Additionally, you don't need to take care of the changes in the network availability. The underlying network listener in the library monitors the changes, and pauses and resumes whatever replication you have running, leaving you ample space to notify the user of the current network status.

Replication itself can be one-shot or continuous. If you want to say when and what needs to be synced to or from the host, you will use one-shot replication. On the other hand, if the requirements say that data should be synced anytime a change occurs, then continuous replication is the way to go. Both replications will download the same data, but keeping continuous replication running requires minimal data traffic, in my case less than 100 kB/h.

How do I implement it?

After we've covered the basics, let's see just how simple setting up an app with Couchbase Lite is. The official getting started pages are quite detailed and easy to follow.

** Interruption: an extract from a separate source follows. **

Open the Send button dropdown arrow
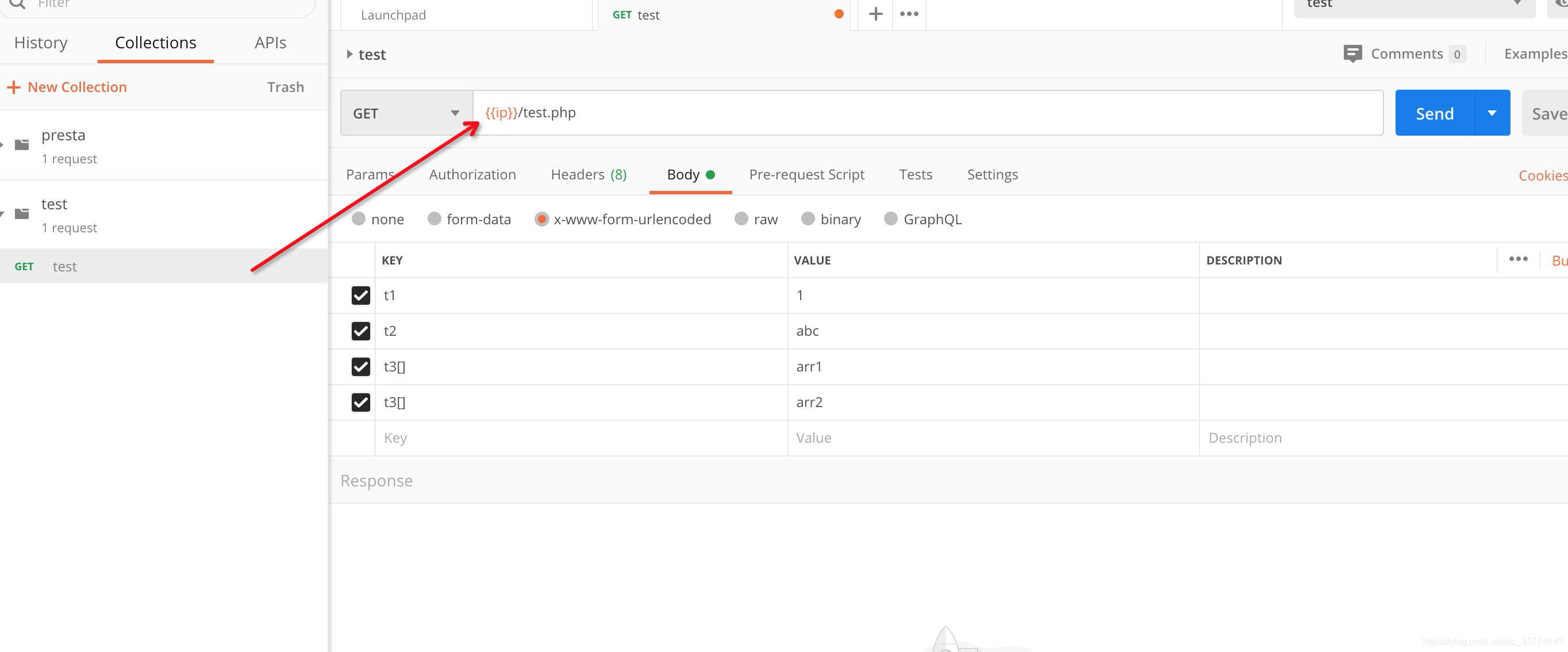Image resolution: width=1568 pixels, height=652 pixels. point(1492,113)
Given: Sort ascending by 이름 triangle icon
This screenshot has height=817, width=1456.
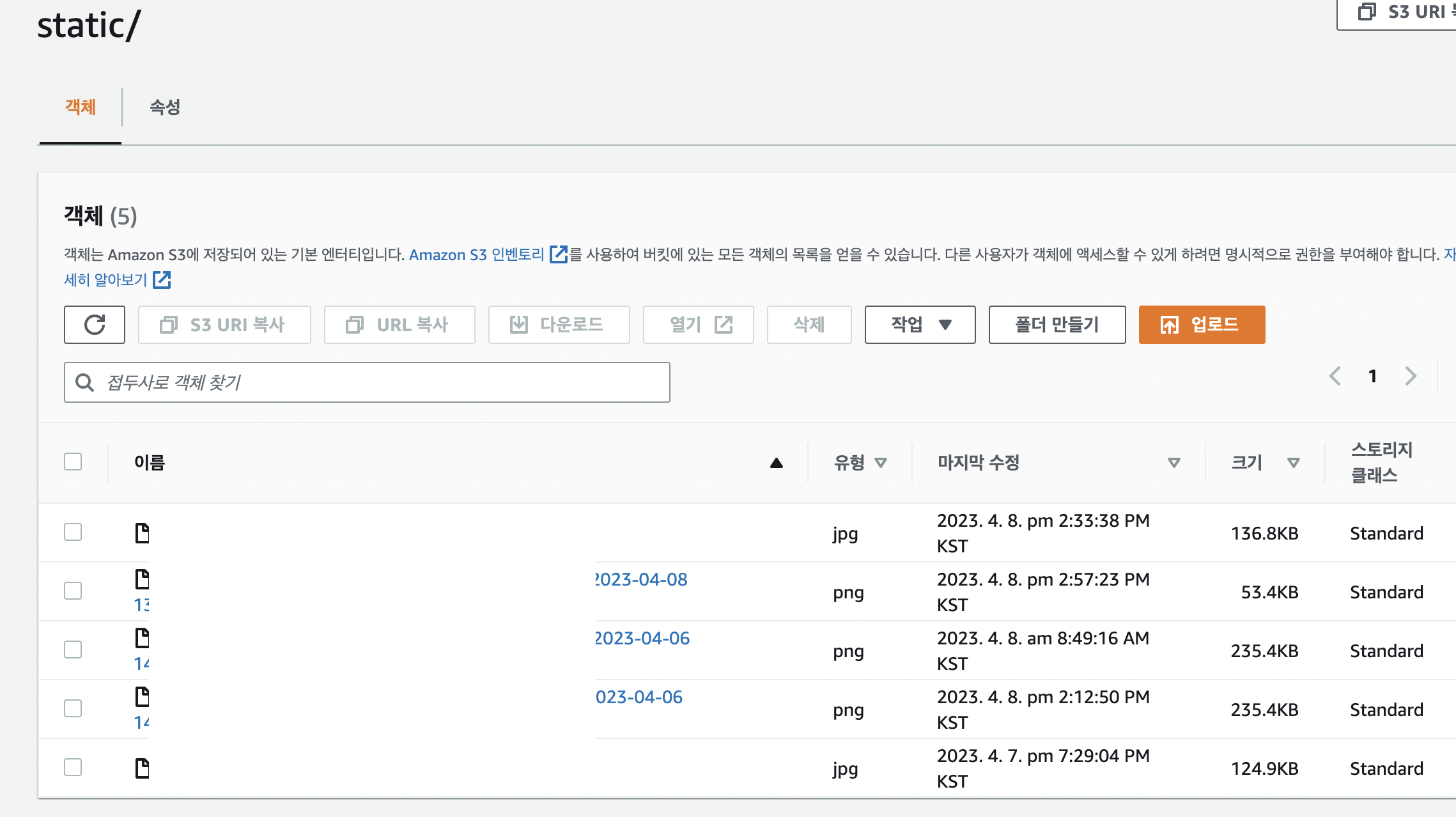Looking at the screenshot, I should [x=776, y=463].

In the following example, I use the Cloudant service as the backend for my demo application, but you can setup your own host with CouchDb on it.

Here is a code example of the bare minimum needed to implement bidirectional replication from your Android application;

1. Add the repository location to the application's root build.gradle file

buildscript {
    repositories {
        mavenCentral()
        maven {
            url "http://files.couchbase.com/maven2/"
        }
        mavenLocal()
    }
    dependencies {
        classpath 'com.android.tools.build:gradle:0.9.+'
    }
}

allprojects {
    repositories {
        mavenCentral()
        maven {
            url "http://files.couchbase.com/maven2/"
        }
    }
}

2. Add the dependency to the module's build.gradle file

compile 'com.couchbase.lite:couchbase-lite-android:1.0.0'

3. Add the following code to your application's main activity or fragment

//initialise the database
 protected void initDB() throws IOException, CouchbaseLiteException {
        // create the database manager with default options
        Manager manager = new Manager(new AndroidContext(MainActivity.this), Manager.DEFAULT_OPTIONS);

        // get or create the database with the provided name
        database = manager.getDatabase("demodb");

        // add a change listener
        database.addChangeListener(databaseListener);
    }

//start bi-directional syncing
protected void startSync() {

        URL syncUrl;
        try {
            syncUrl = new URL("https://username:password" +
                    "@username.cloudant.com/demodb");
        } catch (MalformedURLException e) {
            throw new RuntimeException(e);
        }

        // server - client 
        Replication pullReplication = database.createPullReplication(syncUrl);
        pullReplication.setContinuous(true);

        // client - server 
        Replication pushReplication = database.createPushReplication(syncUrl);
        pushReplication.setContinuous(true);

        // replication listeners
        pullReplication.addChangeListener(pullReplicationListener);
        pushReplication.addChangeListener(pushReplicationListener);

        // start both replications
        pullReplication.start();
        pushReplication.start();

    }

//call those methods in the onCreate
@Override
    protected void onCreate(Bundle savedInstanceState) {

        super.onCreate(savedInstanceState);
        setContentView(R.layout.activity_main);
        try {
            initDB();
            startSync();
        } catch (Exception e) {
            e.printStackTrace();
        }
    }

The only thing left to do is to define some data in the database and show it to the users.

When to use Couchbase Mobile?

As always, you should find the best tool for the problem at hand. If your data is well structured and stable with no room for modification, then standard relational databases are the way to go.

If your data is flexible and should be available anytime and anywhere, this is by far the simplest solution.